Разговор о разводе придётся отложить, сейчас это будет невовремя. Злость на Надю, за то, что не уследила за сыном, рассосалась, это ребёнок, да ещё и такой неугомонный. Перелома действительно не оказалось, просто вывих, врач подтвердил. Но сердце сжимается, когда вижу его маленькую прибинтованную ручку. А Егору это даже нравится, попросил намотать и на другую ручку эту белую штуку. Мой герой.
Месяц пробыл дома, не мог по-другому, если бы не сын, давно бы вернулся к Саше. Я ей больше не звонил, как и она мне. Эта пауза нужна нам обоим. Я понял, что не жить мне дальше без неё. Надеюсь, ей хватило этого времени, чтобы понять, что ей тоже не жить без меня. Я знаю, что она меня любит, сама призналась, когда ссорились возле ворот.

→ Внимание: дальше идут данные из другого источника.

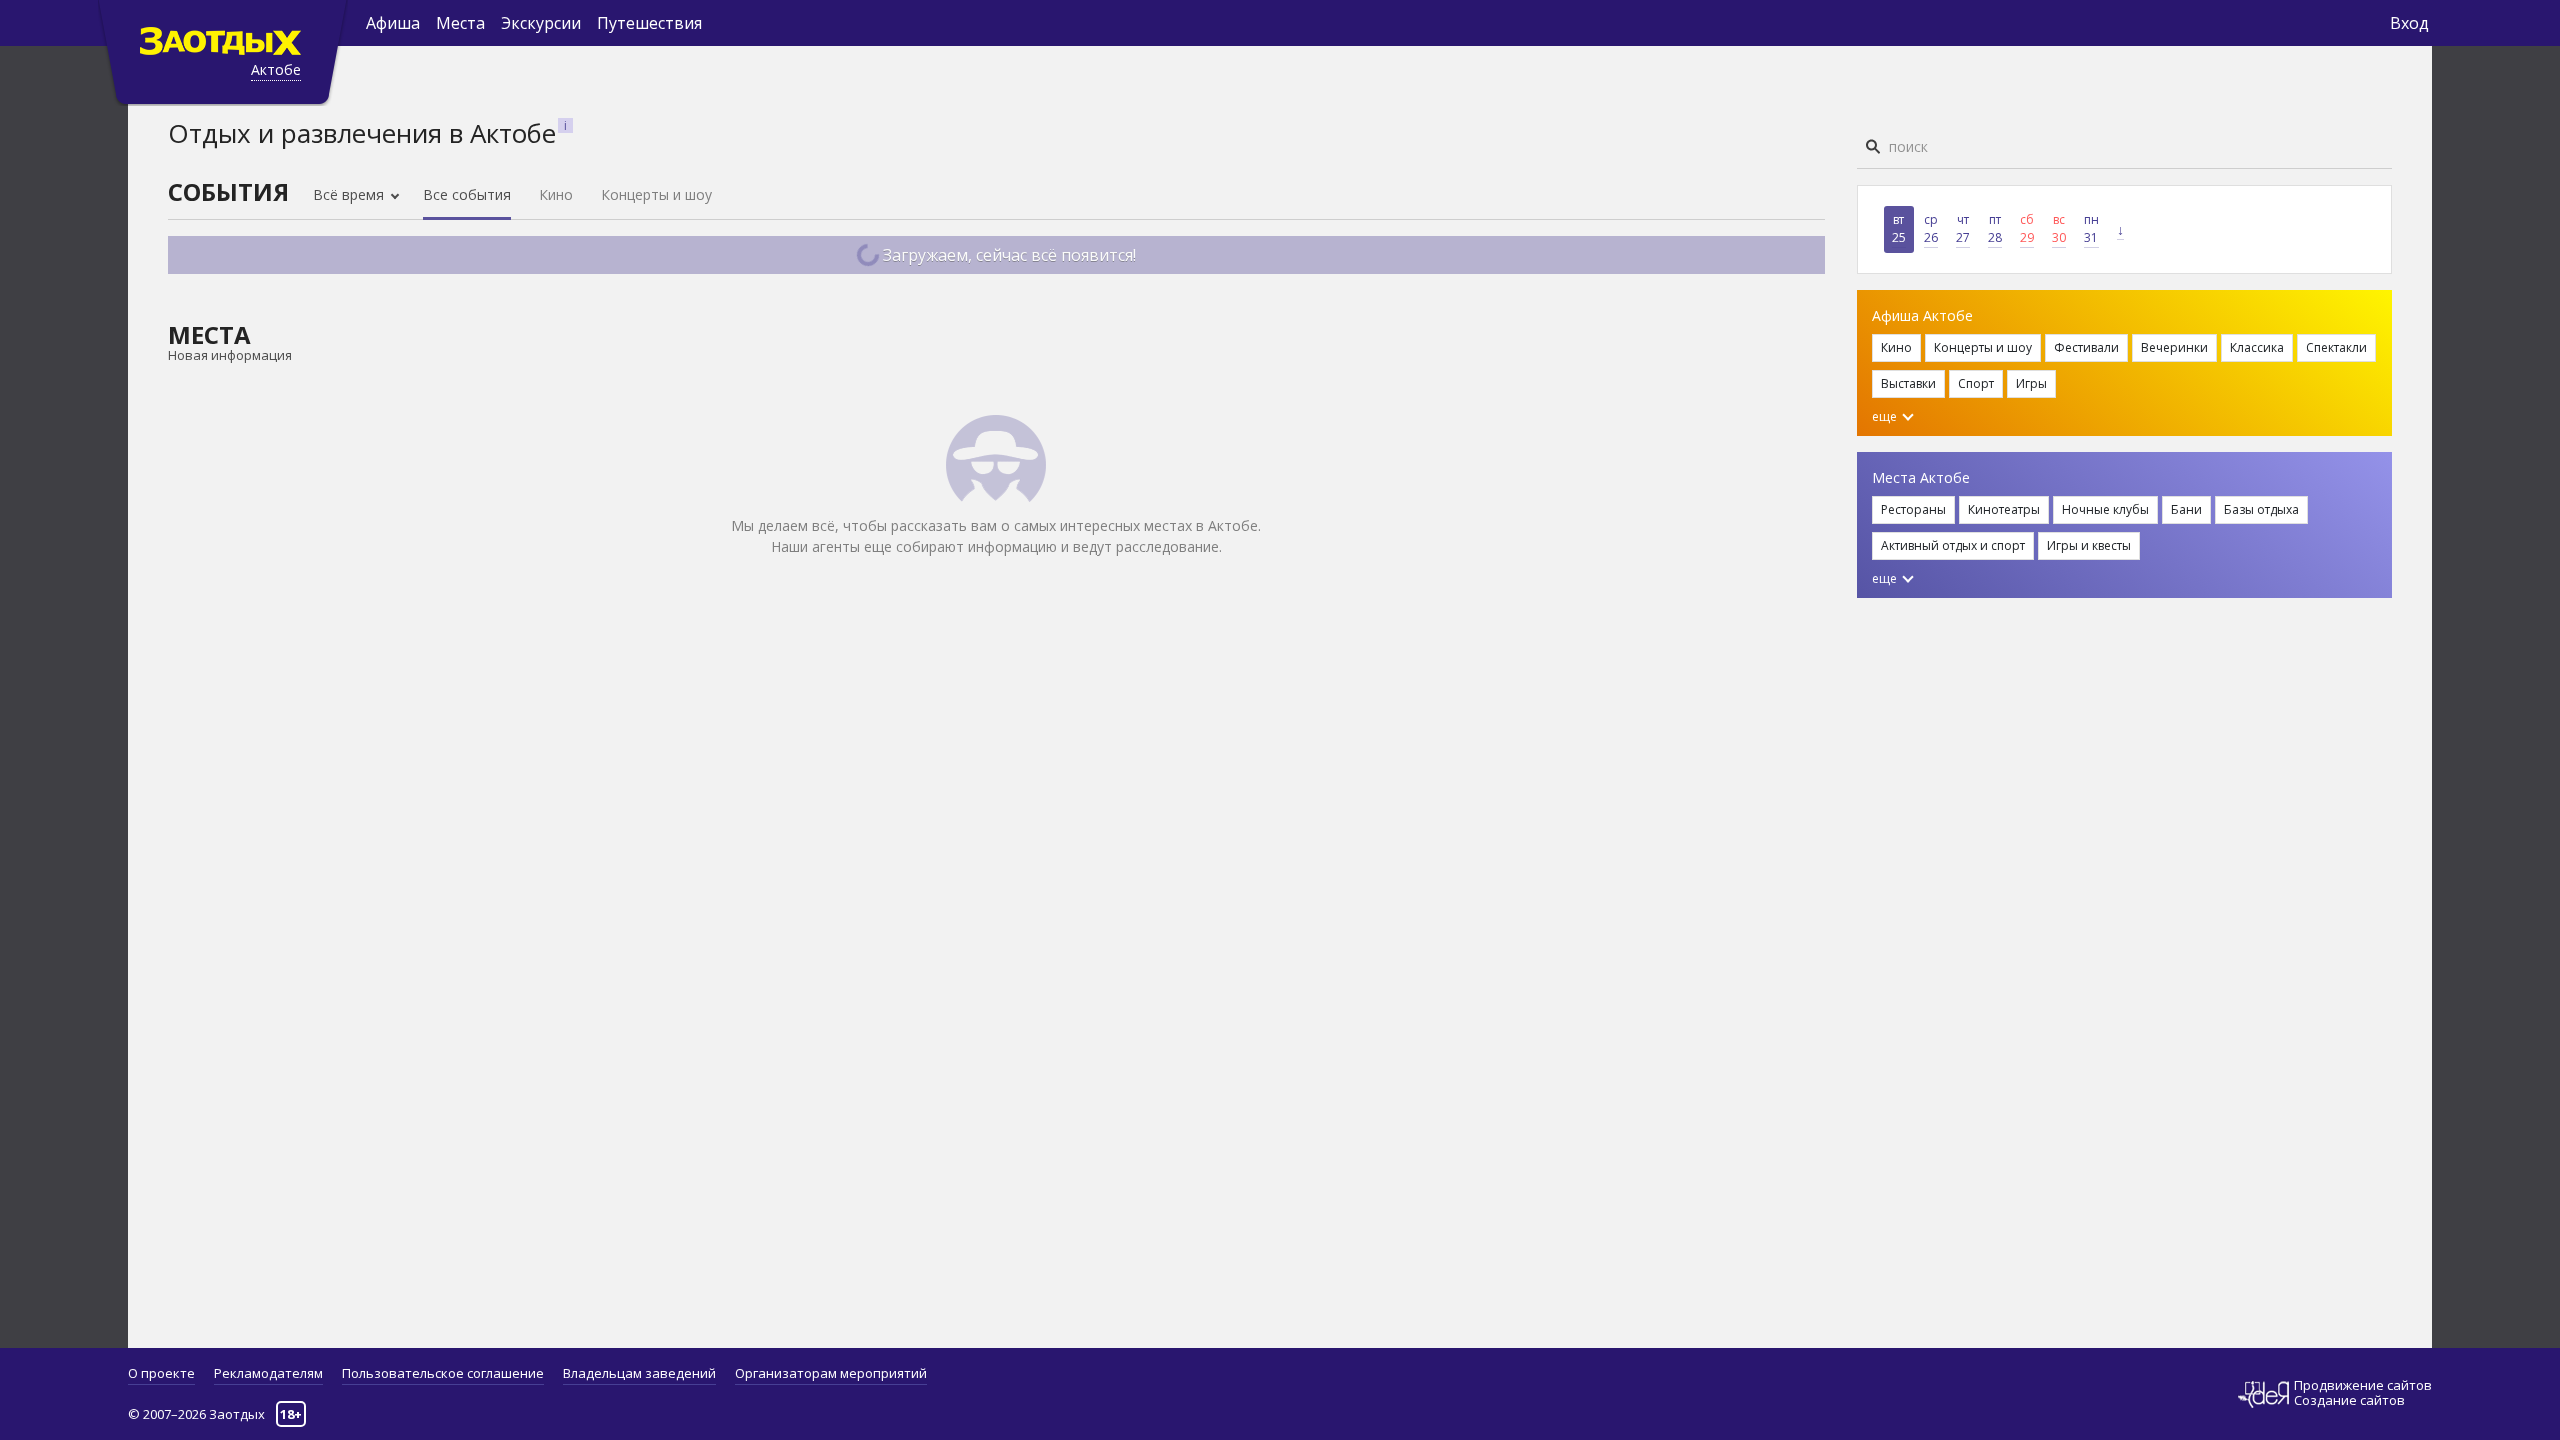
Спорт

Про развод Надя сама заговорила, но на моё быстрое согласие отреагировала бурно. Я понял, что она лишь хотела напугать меня этим. За месяц я к ней ни притронулся, спали в разных комнатах. Без скандала не обошлось, но в итоге до неё дошло, что нет никакой любви, или она сделала вид. Но согласилась, что развод — это лучше, чем жить с человеком, который тебя не любит. Разобрались.
Связь держу только с Гришей, он утверждает, что в отеле всё хорошо, по крайней мере, так ему говорит Саша.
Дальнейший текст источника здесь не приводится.